A Deli That Predates the Subway

The original delicatessen dates to 1888, though food writer Robert F. Moss has challenged some of the founding mythology, noting that Ellis Island records show the Iceland brothers -- Morris and Hyman -- did not immigrate until 1902, and their delicatessen appears in records only by 1911. Whatever the precise origins, the business eventually passed through the Katz and Tarowsky families, who ran it for decades. When subway construction for the Houston Street Line in the 1930s forced the deli to move across the street, barrels of meat and pickles occupied the vacant Houston Street lot until a proper storefront facade was added between 1946 and 1949. The entrance stayed on Ludlow Street, preserving the deli's orientation toward the old tenement neighborhood rather than the busier thoroughfare.
--------------------------------------------------
Set down the part of the passage on the deli's history that begins at the words "The original delicatessen" and stops after the words "the busier thoroughfare.", reproducing it exactly.

• The data:
--------------------------------------------------
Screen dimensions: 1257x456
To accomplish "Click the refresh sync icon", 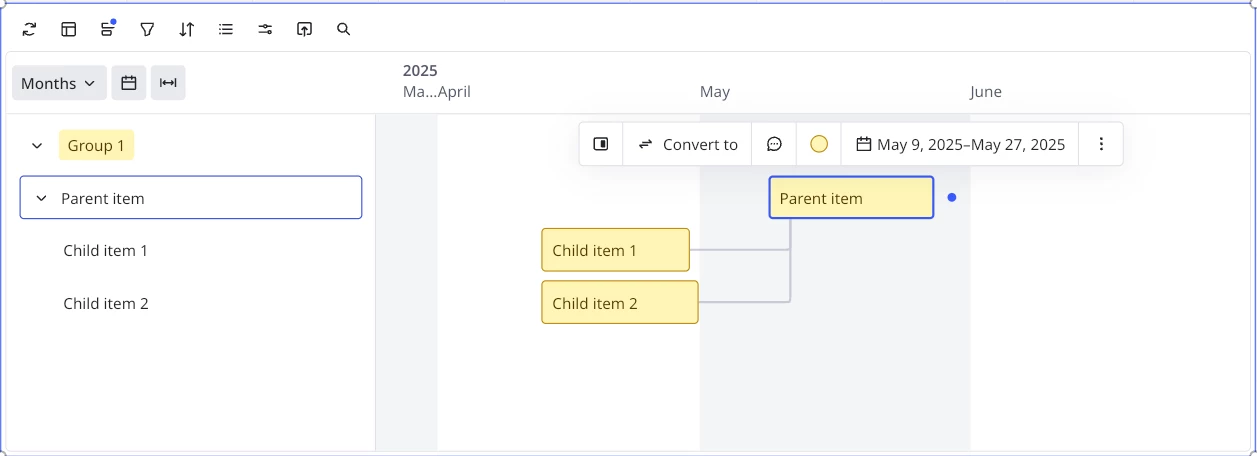I will pyautogui.click(x=29, y=30).
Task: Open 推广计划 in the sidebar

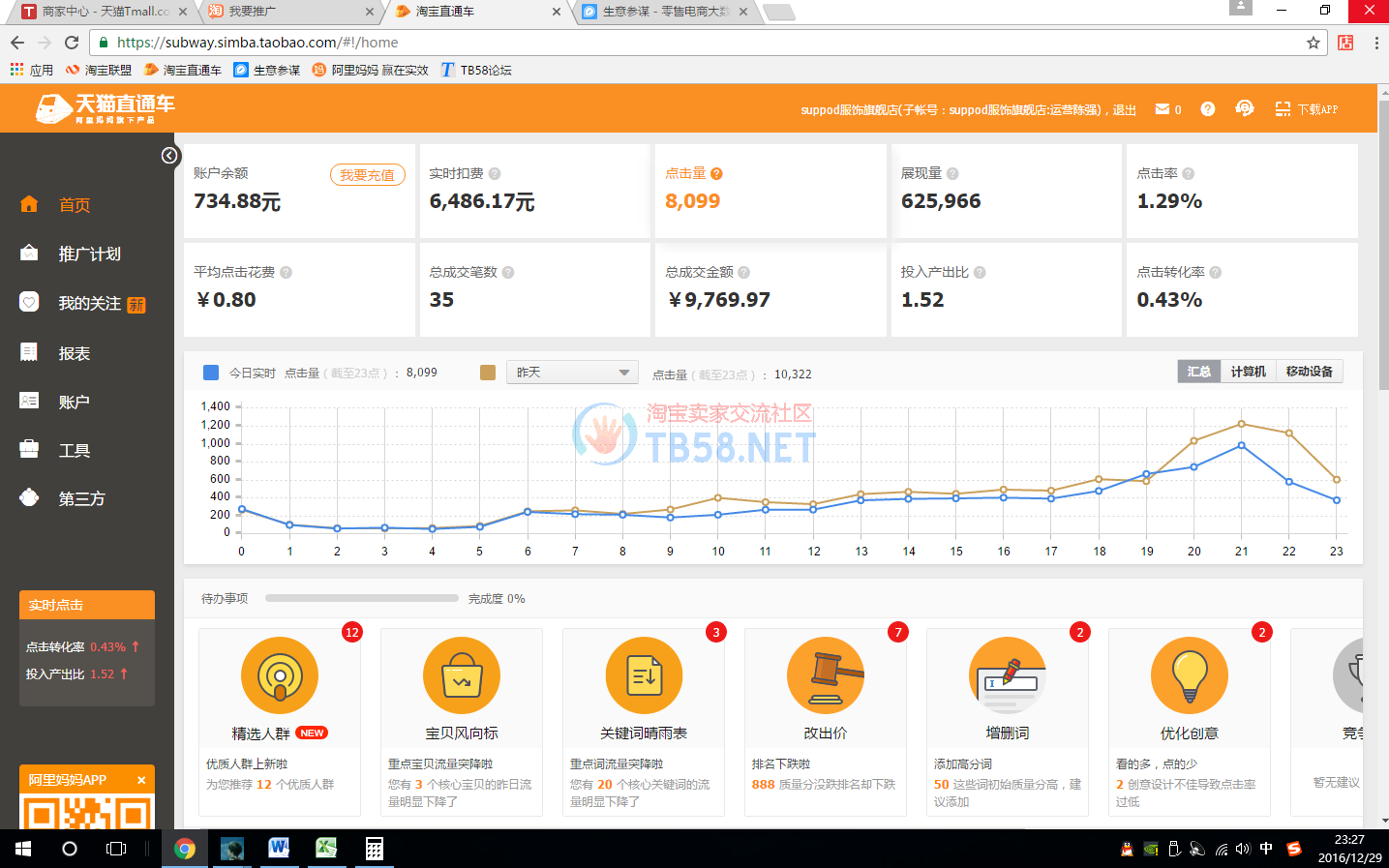Action: click(x=89, y=254)
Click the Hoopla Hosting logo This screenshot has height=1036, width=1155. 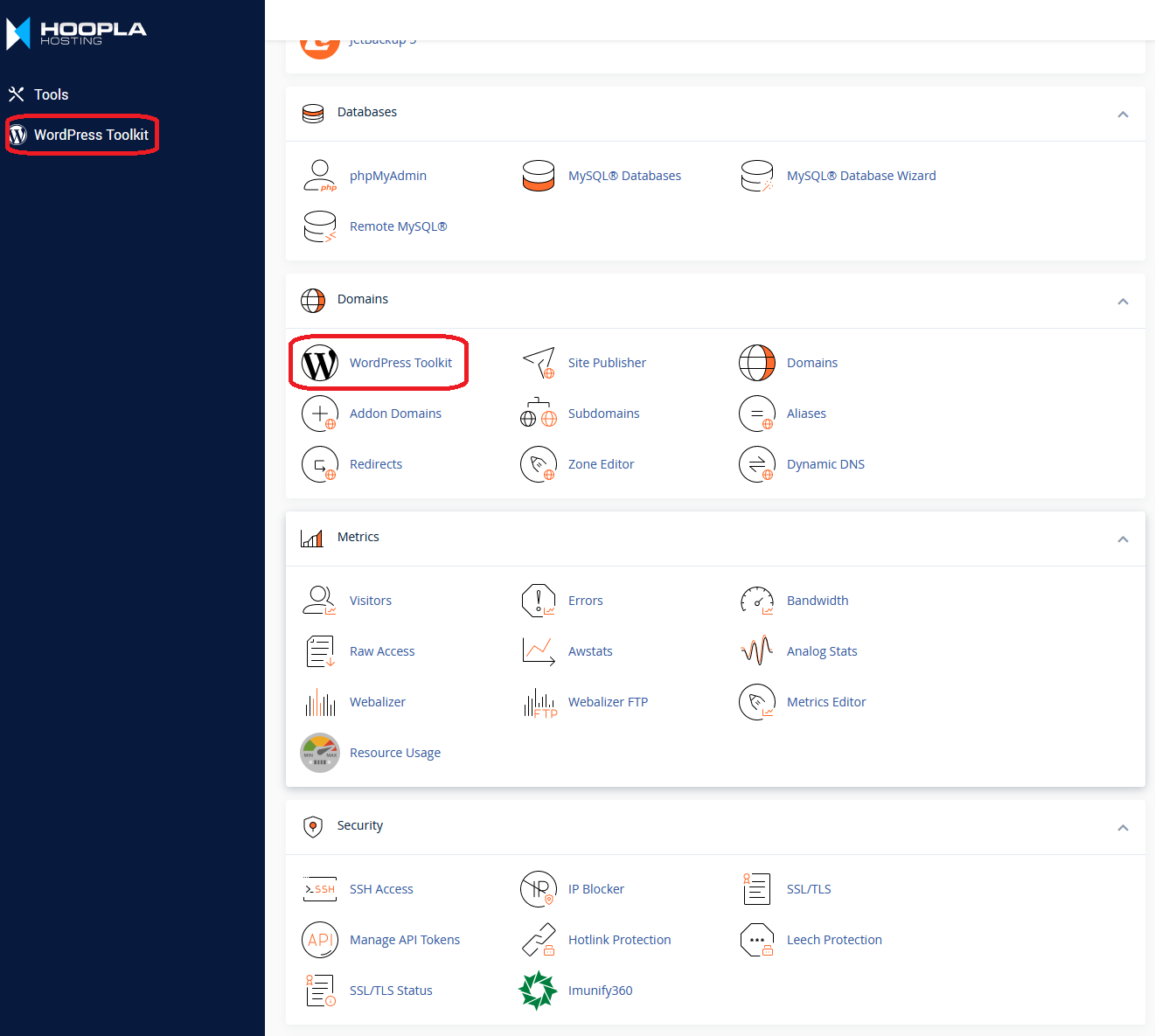tap(77, 33)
--------------------------------------------------
• Output:
The original delicatessen dates to 1888, though food writer Robert F. Moss has challenged some of the founding mythology, noting that Ellis Island records show the Iceland brothers -- Morris and Hyman -- did not immigrate until 1902, and their delicatessen appears in records only by 1911. Whatever the precise origins, the business eventually passed through the Katz and Tarowsky families, who ran it for decades. When subway construction for the Houston Street Line in the 1930s forced the deli to move across the street, barrels of meat and pickles occupied the vacant Houston Street lot until a proper storefront facade was added between 1946 and 1949. The entrance stayed on Ludlow Street, preserving the deli's orientation toward the old tenement neighborhood rather than the busier thoroughfare.